▶ _RECORDED INFORMATION_

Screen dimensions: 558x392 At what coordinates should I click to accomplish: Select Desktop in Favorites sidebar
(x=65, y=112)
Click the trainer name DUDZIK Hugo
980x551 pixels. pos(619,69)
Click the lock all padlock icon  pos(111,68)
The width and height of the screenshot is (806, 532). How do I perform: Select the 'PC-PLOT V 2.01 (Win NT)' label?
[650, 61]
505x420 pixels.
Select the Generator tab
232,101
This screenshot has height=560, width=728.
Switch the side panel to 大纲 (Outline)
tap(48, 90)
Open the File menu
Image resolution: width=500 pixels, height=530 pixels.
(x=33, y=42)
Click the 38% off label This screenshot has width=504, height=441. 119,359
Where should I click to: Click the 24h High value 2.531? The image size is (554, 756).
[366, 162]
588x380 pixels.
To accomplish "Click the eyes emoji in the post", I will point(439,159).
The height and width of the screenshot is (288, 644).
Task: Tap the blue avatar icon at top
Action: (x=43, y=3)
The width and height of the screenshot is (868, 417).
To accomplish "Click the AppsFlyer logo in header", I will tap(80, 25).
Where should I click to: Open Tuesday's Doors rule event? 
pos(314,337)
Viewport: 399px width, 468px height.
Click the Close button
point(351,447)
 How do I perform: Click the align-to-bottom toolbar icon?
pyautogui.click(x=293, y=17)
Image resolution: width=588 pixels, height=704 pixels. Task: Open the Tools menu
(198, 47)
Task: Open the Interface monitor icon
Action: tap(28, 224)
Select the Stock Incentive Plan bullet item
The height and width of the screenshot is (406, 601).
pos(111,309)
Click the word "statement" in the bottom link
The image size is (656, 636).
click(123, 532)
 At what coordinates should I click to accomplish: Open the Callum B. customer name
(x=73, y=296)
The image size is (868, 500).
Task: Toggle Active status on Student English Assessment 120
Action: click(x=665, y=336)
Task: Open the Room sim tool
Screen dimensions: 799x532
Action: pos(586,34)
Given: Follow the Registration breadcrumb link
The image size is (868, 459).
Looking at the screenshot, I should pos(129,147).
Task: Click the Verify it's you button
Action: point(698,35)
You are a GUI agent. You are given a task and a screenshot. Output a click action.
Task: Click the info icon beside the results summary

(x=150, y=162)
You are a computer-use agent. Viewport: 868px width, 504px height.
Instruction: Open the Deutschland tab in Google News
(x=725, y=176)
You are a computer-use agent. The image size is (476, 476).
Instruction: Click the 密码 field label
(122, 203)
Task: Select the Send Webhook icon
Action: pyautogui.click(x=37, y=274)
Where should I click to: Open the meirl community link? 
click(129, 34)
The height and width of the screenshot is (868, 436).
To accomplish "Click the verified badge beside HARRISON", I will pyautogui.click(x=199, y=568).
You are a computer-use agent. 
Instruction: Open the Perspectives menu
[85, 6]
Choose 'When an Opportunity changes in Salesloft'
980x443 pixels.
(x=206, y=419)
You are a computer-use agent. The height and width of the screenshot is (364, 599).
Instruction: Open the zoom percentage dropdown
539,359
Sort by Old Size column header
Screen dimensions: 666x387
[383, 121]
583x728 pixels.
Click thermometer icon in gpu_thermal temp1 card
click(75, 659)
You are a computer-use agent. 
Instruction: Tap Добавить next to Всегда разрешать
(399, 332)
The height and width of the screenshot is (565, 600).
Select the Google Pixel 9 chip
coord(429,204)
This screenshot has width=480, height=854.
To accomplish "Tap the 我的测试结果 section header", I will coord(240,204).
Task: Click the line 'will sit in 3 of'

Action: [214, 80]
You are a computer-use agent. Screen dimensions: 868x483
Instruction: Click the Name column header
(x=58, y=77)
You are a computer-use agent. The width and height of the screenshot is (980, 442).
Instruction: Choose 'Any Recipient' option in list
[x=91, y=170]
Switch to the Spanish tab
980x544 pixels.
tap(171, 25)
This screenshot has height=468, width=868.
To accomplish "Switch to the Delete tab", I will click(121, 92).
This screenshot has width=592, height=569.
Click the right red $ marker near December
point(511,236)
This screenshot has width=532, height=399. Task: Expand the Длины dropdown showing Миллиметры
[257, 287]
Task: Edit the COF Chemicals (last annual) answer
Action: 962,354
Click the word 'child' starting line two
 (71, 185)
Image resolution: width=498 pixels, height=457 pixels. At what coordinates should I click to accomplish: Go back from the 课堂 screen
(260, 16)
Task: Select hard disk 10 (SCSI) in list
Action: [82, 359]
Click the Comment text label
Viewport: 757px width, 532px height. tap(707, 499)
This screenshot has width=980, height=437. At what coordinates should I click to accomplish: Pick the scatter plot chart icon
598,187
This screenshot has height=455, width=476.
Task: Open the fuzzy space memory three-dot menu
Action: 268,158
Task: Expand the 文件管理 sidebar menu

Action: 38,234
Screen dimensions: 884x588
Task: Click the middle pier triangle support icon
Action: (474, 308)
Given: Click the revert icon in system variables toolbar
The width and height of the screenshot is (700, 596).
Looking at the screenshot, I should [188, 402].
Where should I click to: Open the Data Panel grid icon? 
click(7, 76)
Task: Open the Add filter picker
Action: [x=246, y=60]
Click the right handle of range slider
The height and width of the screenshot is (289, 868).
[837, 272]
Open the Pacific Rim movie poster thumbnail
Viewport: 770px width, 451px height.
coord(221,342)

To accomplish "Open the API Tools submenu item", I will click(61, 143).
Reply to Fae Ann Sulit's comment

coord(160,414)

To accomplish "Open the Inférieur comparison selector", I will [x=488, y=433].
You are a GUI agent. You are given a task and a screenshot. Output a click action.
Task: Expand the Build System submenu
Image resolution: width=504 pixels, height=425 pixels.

▶ _ASSIGNMENT_
Word for word, give back the data shown above.

▶ _ANSWER TO THIS PROBLEM_
Screen dimensions: 558x392 At what coordinates should I click to accomplish: Select Desktop in Favorites sidebar
(x=65, y=112)
Click the trainer name DUDZIK Hugo
980x551 pixels. pos(619,69)
Click the lock all padlock icon  pos(111,68)
The width and height of the screenshot is (806, 532). How do I perform: Select the 'PC-PLOT V 2.01 (Win NT)' label?
[650, 61]
505x420 pixels.
Select the Generator tab
232,101
This screenshot has height=560, width=728.
Switch the side panel to 大纲 (Outline)
tap(48, 90)
Open the File menu
Image resolution: width=500 pixels, height=530 pixels.
(x=33, y=42)
Click the 38% off label This screenshot has width=504, height=441. 119,359
Where should I click to: Click the 24h High value 2.531? The image size is (554, 756).
[366, 162]
588x380 pixels.
To accomplish "Click the eyes emoji in the post", I will point(439,159).
The height and width of the screenshot is (288, 644).
Task: Tap the blue avatar icon at top
Action: (x=43, y=3)
The width and height of the screenshot is (868, 417).
To accomplish "Click the AppsFlyer logo in header", I will tap(80, 25).
Where should I click to: Open Tuesday's Doors rule event? 
pos(314,337)
Viewport: 399px width, 468px height.
Click the Close button
point(351,447)
 How do I perform: Click the align-to-bottom toolbar icon?
pyautogui.click(x=293, y=17)
Image resolution: width=588 pixels, height=704 pixels. Task: Open the Tools menu
(198, 47)
Task: Open the Interface monitor icon
Action: tap(28, 224)
Select the Stock Incentive Plan bullet item
The height and width of the screenshot is (406, 601).
pos(111,309)
Click the word "statement" in the bottom link
The image size is (656, 636).
click(123, 532)
 At what coordinates should I click to accomplish: Open the Callum B. customer name
(x=73, y=296)
The image size is (868, 500).
Task: Toggle Active status on Student English Assessment 120
Action: click(x=665, y=336)
Task: Open the Room sim tool
Screen dimensions: 799x532
Action: pos(586,34)
Given: Follow the Registration breadcrumb link
The image size is (868, 459).
Looking at the screenshot, I should pos(129,147).
Task: Click the Verify it's you button
Action: point(698,35)
You are a GUI agent. You are given a task and a screenshot. Output a click action.
Task: Click the info icon beside the results summary

(x=150, y=162)
You are a computer-use agent. Viewport: 868px width, 504px height.
Instruction: Open the Deutschland tab in Google News
(x=725, y=176)
You are a computer-use agent. The image size is (476, 476).
Instruction: Click the 密码 field label
(122, 203)
Task: Select the Send Webhook icon
Action: pyautogui.click(x=37, y=274)
Where should I click to: Open the meirl community link? 
click(129, 34)
The height and width of the screenshot is (868, 436).
To accomplish "Click the verified badge beside HARRISON", I will pyautogui.click(x=199, y=568).
You are a computer-use agent. 
Instruction: Open the Perspectives menu
[85, 6]
Choose 'When an Opportunity changes in Salesloft'
980x443 pixels.
(x=206, y=419)
You are a computer-use agent. The height and width of the screenshot is (364, 599).
Instruction: Open the zoom percentage dropdown
539,359
Sort by Old Size column header
Screen dimensions: 666x387
[383, 121]
583x728 pixels.
Click thermometer icon in gpu_thermal temp1 card
click(75, 659)
You are a computer-use agent. 
Instruction: Tap Добавить next to Всегда разрешать
(399, 332)
The height and width of the screenshot is (565, 600).
Select the Google Pixel 9 chip
coord(429,204)
This screenshot has width=480, height=854.
To accomplish "Tap the 我的测试结果 section header", I will coord(240,204).
Task: Click the line 'will sit in 3 of'

Action: [214, 80]
You are a computer-use agent. Screen dimensions: 868x483
Instruction: Click the Name column header
(x=58, y=77)
You are a computer-use agent. The width and height of the screenshot is (980, 442).
Instruction: Choose 'Any Recipient' option in list
[x=91, y=170]
Switch to the Spanish tab
980x544 pixels.
tap(171, 25)
This screenshot has height=468, width=868.
To accomplish "Switch to the Delete tab", I will click(121, 92).
This screenshot has width=592, height=569.
Click the right red $ marker near December
point(511,236)
This screenshot has width=532, height=399. Task: Expand the Длины dropdown showing Миллиметры
[257, 287]
Task: Edit the COF Chemicals (last annual) answer
Action: 962,354
Click the word 'child' starting line two
 (71, 185)
Image resolution: width=498 pixels, height=457 pixels. At what coordinates should I click to accomplish: Go back from the 课堂 screen
(260, 16)
Task: Select hard disk 10 (SCSI) in list
Action: [82, 359]
Click the Comment text label
Viewport: 757px width, 532px height. tap(707, 499)
This screenshot has width=980, height=437. At what coordinates should I click to accomplish: Pick the scatter plot chart icon
598,187
This screenshot has height=455, width=476.
Task: Open the fuzzy space memory three-dot menu
Action: 268,158
Task: Expand the 文件管理 sidebar menu

Action: 38,234
Screen dimensions: 884x588
Task: Click the middle pier triangle support icon
Action: (474, 308)
Given: Click the revert icon in system variables toolbar
The width and height of the screenshot is (700, 596).
Looking at the screenshot, I should [188, 402].
Where should I click to: Open the Data Panel grid icon? 
click(7, 76)
Task: Open the Add filter picker
Action: [x=246, y=60]
Click the right handle of range slider
The height and width of the screenshot is (289, 868).
[837, 272]
Open the Pacific Rim movie poster thumbnail
Viewport: 770px width, 451px height.
coord(221,342)

To accomplish "Open the API Tools submenu item", I will click(61, 143).
Reply to Fae Ann Sulit's comment

coord(160,414)

To accomplish "Open the Inférieur comparison selector", I will [x=488, y=433].
You are a GUI agent. You are given a task and a screenshot. Output a click action.
Task: Expand the Build System submenu
Image resolution: width=504 pixels, height=425 pixels.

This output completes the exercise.